Então decidiu trabalhar e conseguiu um emprego na empresa de seu pai. Seu começo foi difícil, trabalhava no estoque. Nunca foi um excelente funcionário mas, mesmo assim, em uma semana virou gerente do setor. O tempo foi passando e Robert só crescia dentro da empresa, virou gerente de vários setores e conhecia toda a parte interna. Todos o conheciam e ele começou a ser notado.
Depois de dois anos, ele conquistou o maior feito de sua ascensão meteórica se tornando CEO desta mesma empresa, aos 21 anos de idade, e se mantém no cargo até hoje. Essa história de superação é um exemplo de como você pode conquistar seus sonhos apenas com dedicação, esforço e sendo filho do dono de uma multinacional.
Essa é uma história inventada, mas existem muitos Roberts no Brasil.
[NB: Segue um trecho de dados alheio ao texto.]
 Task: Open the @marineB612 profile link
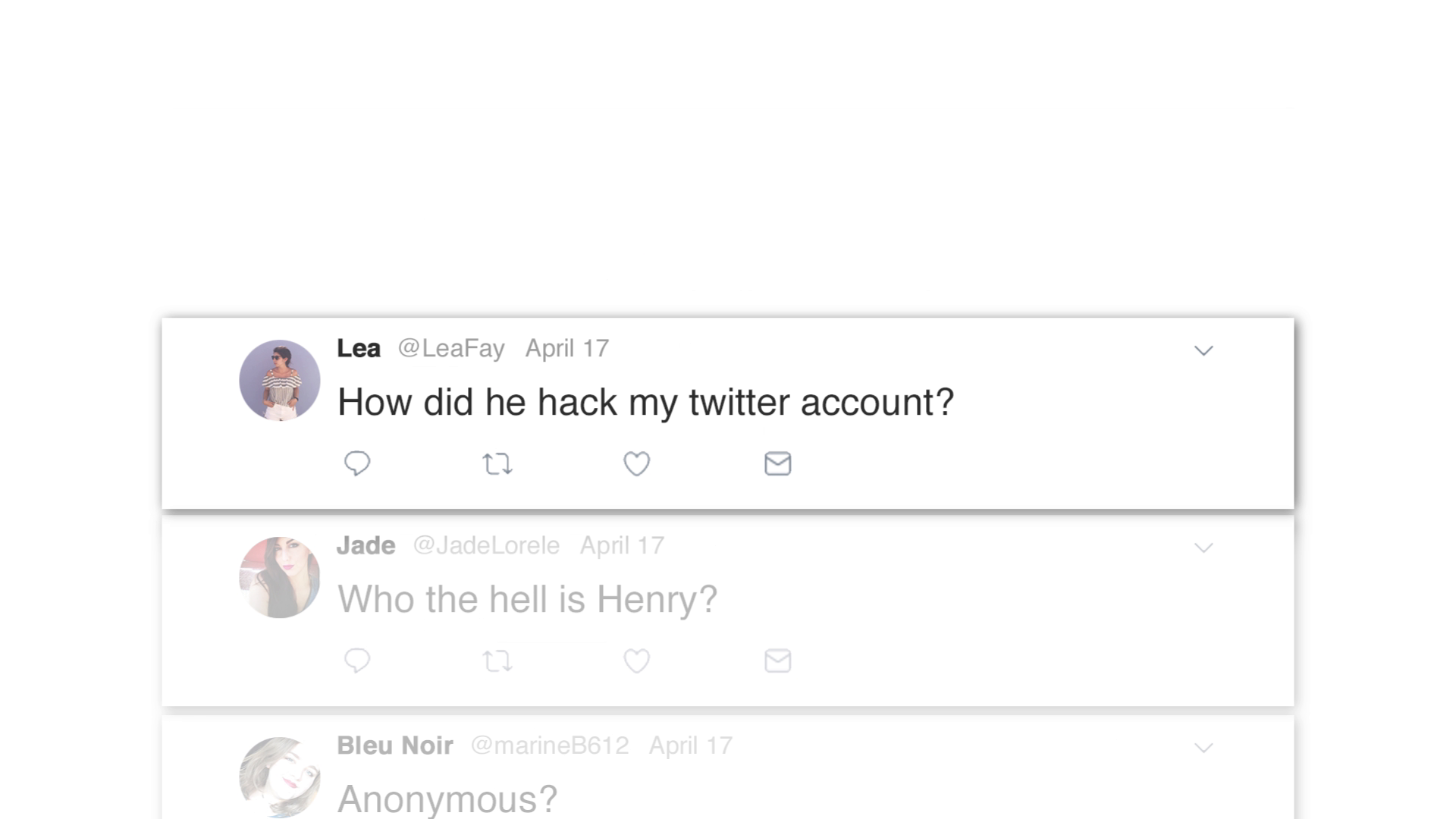(550, 745)
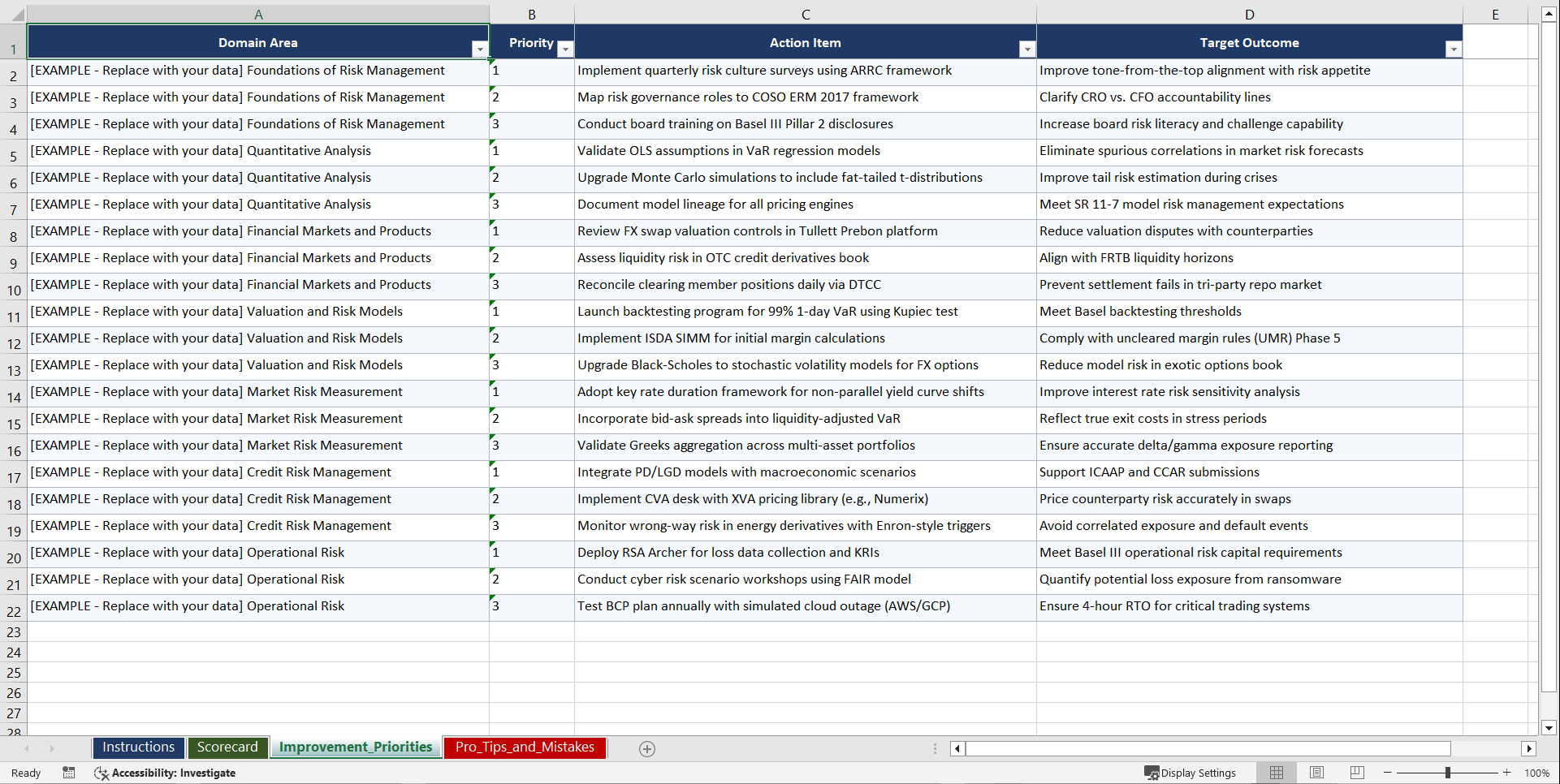
Task: Click the Action Item filter arrow
Action: pyautogui.click(x=1026, y=50)
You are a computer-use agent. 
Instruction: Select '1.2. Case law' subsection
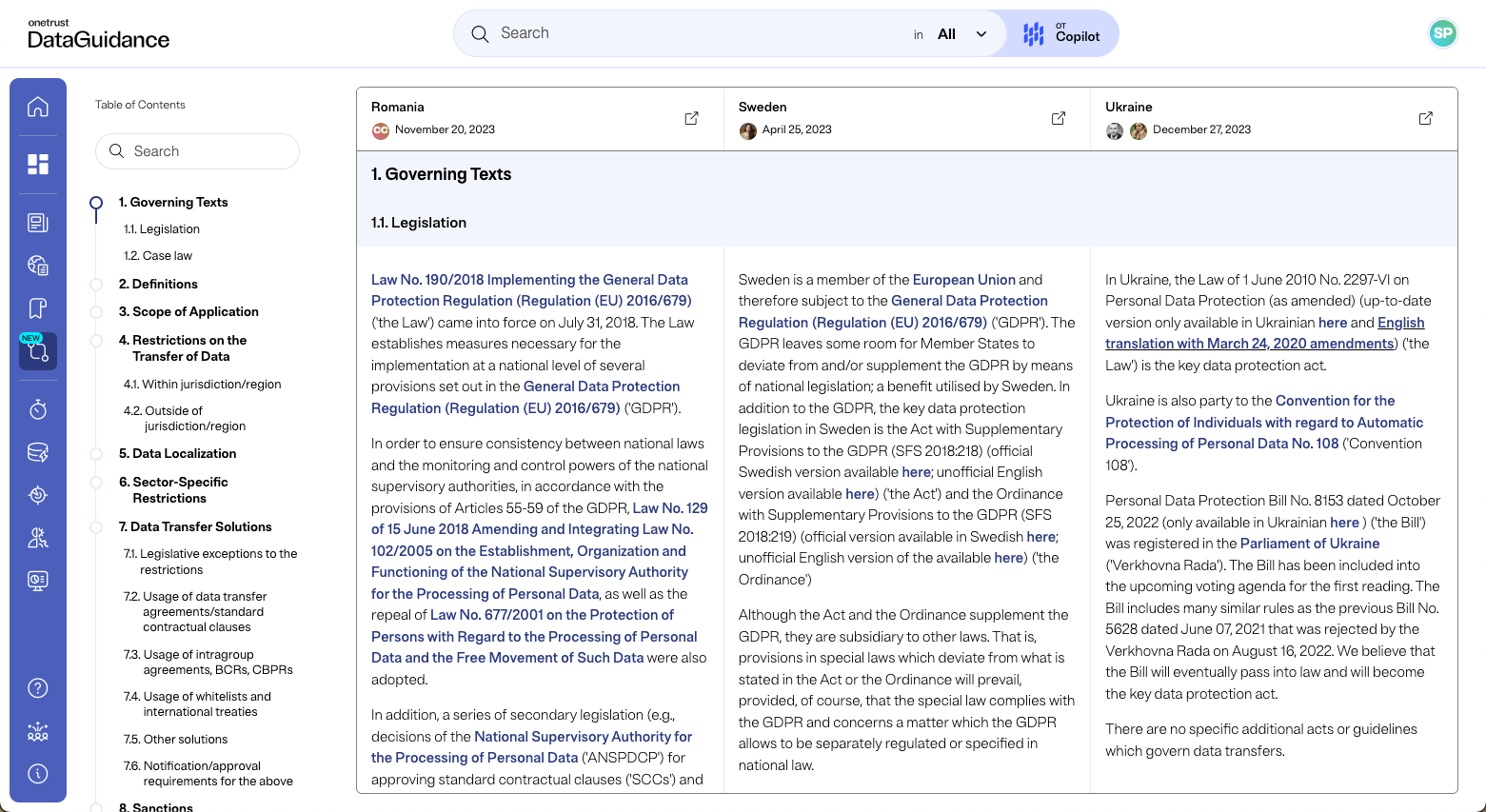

Pessoas que tiveram muitas oportunidades e, quando chegam no topo, têm suas histórias compartilhadas como exemplos de superação e vitória através do esforço. É a famosa meritocracia ou “se eu estou onde estou é porque mereci!”.
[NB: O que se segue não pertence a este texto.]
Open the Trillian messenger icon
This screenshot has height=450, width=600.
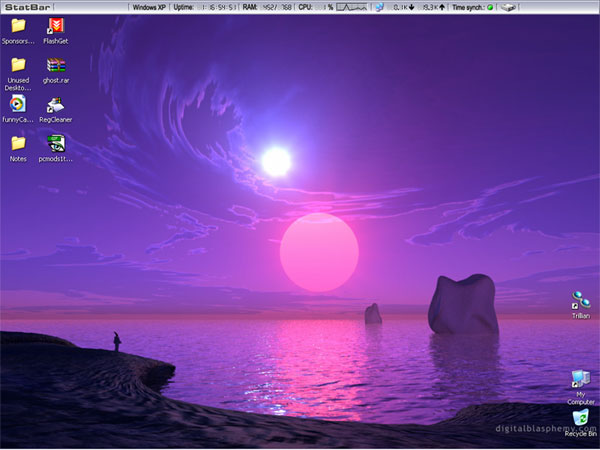point(580,300)
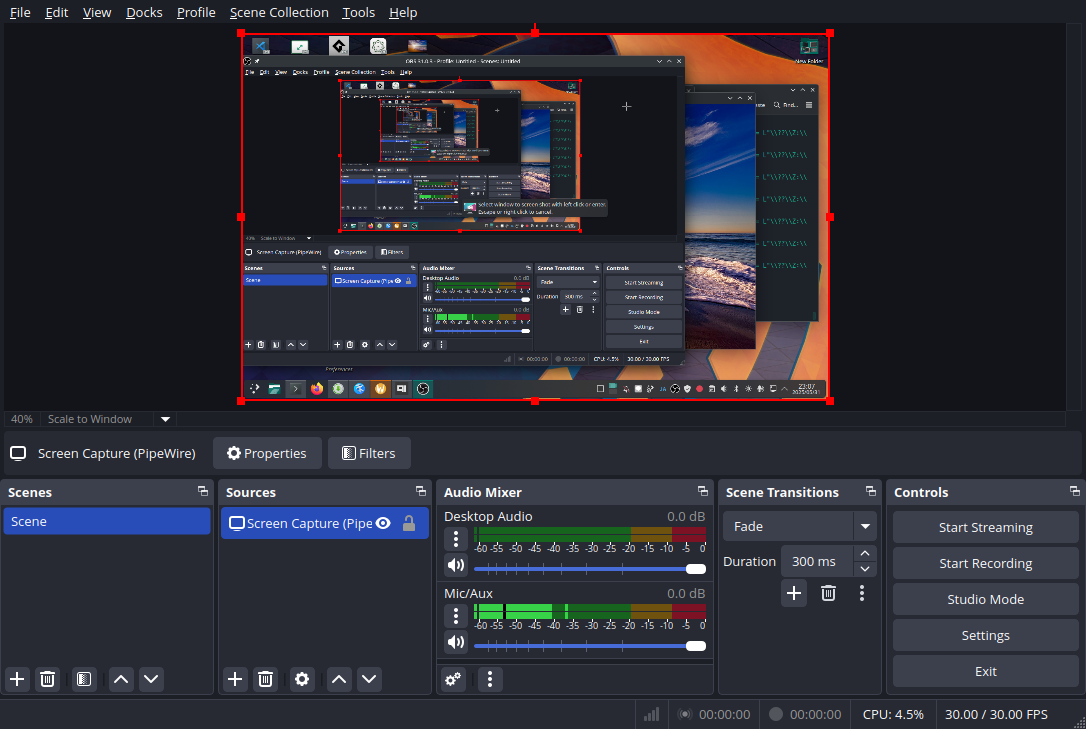Open source properties gear icon in Sources dock
This screenshot has height=729, width=1086.
click(x=302, y=679)
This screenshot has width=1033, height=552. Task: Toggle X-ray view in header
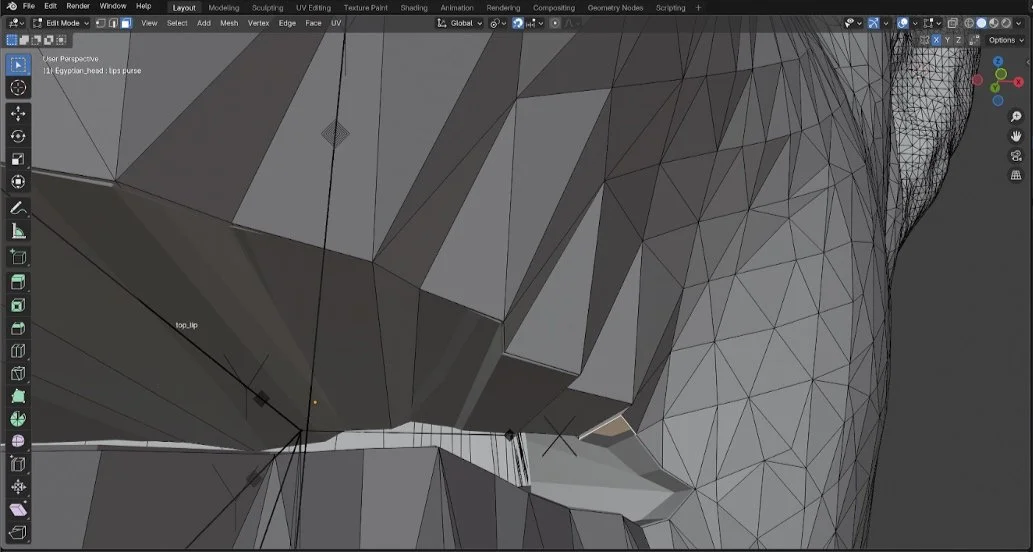953,23
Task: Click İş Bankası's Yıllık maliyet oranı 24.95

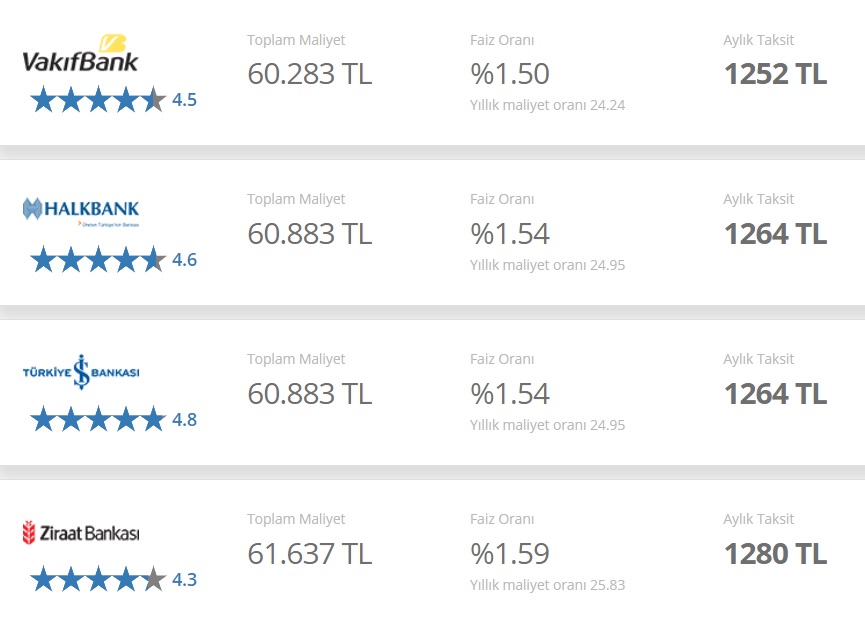Action: click(x=547, y=425)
A ideia começou na revolução francesa, quando Napoleão Bonaparte estabeleceu que a origem do nascimento não definiria mais a admissão em carreiras públicas. Esse plano de governo foi replicado em muitos países, no séc XIX, principalmente nos EUA e outras nações anglo-saxonicas.
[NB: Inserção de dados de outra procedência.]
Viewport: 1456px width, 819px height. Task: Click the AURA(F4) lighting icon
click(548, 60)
O termo “meritocracia” foi criado pelo escritor e sociólogo, Michael Young, em seu livro “The Rise of Meritocracy”. Neste romance, ele criou uma sociedade futurística em que as pessoas eram avaliadas apenas por seus méritos, mas isso só criava mais distância entre a elite e a classe mais pobre.
A meritocracia sem méritos
É cada vez mais popular esse pensamento no Brasil. Coachings, jornalistas, influenciadores digitais, muita gente compartilha discursos de que é “só se esforçar que você consegue chegar lá”. Mas será mesmo? Qual o problema desse tipo de pensamento, em um país desigual?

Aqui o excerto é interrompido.